**Problem to work on**
Please output the data below exactly as given, starting at its first line and stopping after the line that contains "You are a computer-use agent. Viewport: 1400px".

----- Records to use

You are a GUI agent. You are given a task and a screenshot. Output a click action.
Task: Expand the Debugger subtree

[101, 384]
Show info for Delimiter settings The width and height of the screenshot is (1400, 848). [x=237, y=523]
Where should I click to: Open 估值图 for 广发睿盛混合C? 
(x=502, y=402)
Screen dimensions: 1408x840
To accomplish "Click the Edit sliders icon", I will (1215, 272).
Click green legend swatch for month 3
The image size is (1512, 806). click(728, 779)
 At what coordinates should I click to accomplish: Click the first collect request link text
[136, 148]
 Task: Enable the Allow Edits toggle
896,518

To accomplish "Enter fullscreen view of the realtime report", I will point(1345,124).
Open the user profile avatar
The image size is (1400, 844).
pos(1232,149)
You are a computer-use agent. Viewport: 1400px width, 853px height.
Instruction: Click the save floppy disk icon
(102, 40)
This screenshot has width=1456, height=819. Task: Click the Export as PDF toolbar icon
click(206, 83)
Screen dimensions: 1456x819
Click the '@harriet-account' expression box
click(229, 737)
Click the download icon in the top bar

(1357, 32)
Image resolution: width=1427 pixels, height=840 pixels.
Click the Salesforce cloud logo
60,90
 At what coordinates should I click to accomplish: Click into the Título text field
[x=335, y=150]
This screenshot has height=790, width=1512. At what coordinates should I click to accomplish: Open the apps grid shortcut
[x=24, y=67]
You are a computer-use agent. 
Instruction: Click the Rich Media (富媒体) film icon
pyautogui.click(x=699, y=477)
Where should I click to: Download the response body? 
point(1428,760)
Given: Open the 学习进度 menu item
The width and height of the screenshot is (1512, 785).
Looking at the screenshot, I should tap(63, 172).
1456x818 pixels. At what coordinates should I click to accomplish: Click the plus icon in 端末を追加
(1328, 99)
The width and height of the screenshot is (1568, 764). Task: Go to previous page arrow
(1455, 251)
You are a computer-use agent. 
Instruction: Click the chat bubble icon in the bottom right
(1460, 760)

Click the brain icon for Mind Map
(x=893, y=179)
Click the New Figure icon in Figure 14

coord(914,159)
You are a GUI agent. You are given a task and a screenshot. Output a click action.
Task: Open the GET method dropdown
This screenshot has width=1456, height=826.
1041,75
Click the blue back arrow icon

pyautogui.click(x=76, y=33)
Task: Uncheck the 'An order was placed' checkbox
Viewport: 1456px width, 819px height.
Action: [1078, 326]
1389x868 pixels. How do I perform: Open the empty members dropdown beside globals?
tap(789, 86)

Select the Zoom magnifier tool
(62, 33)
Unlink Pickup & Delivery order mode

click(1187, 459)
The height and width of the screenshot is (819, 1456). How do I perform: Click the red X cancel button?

----------

**Finished exercise**
You are a GUI agent. You are given a task and a screenshot. Output a click action.
Task: Expand the Debugger subtree

[101, 384]
Show info for Delimiter settings The width and height of the screenshot is (1400, 848). [x=237, y=523]
Where should I click to: Open 估值图 for 广发睿盛混合C? 
(x=502, y=402)
Screen dimensions: 1408x840
To accomplish "Click the Edit sliders icon", I will (1215, 272).
Click green legend swatch for month 3
The image size is (1512, 806). click(728, 779)
 At what coordinates should I click to accomplish: Click the first collect request link text
[136, 148]
 Task: Enable the Allow Edits toggle
896,518

To accomplish "Enter fullscreen view of the realtime report", I will point(1345,124).
Open the user profile avatar
The image size is (1400, 844).
pos(1232,149)
You are a computer-use agent. Viewport: 1400px width, 853px height.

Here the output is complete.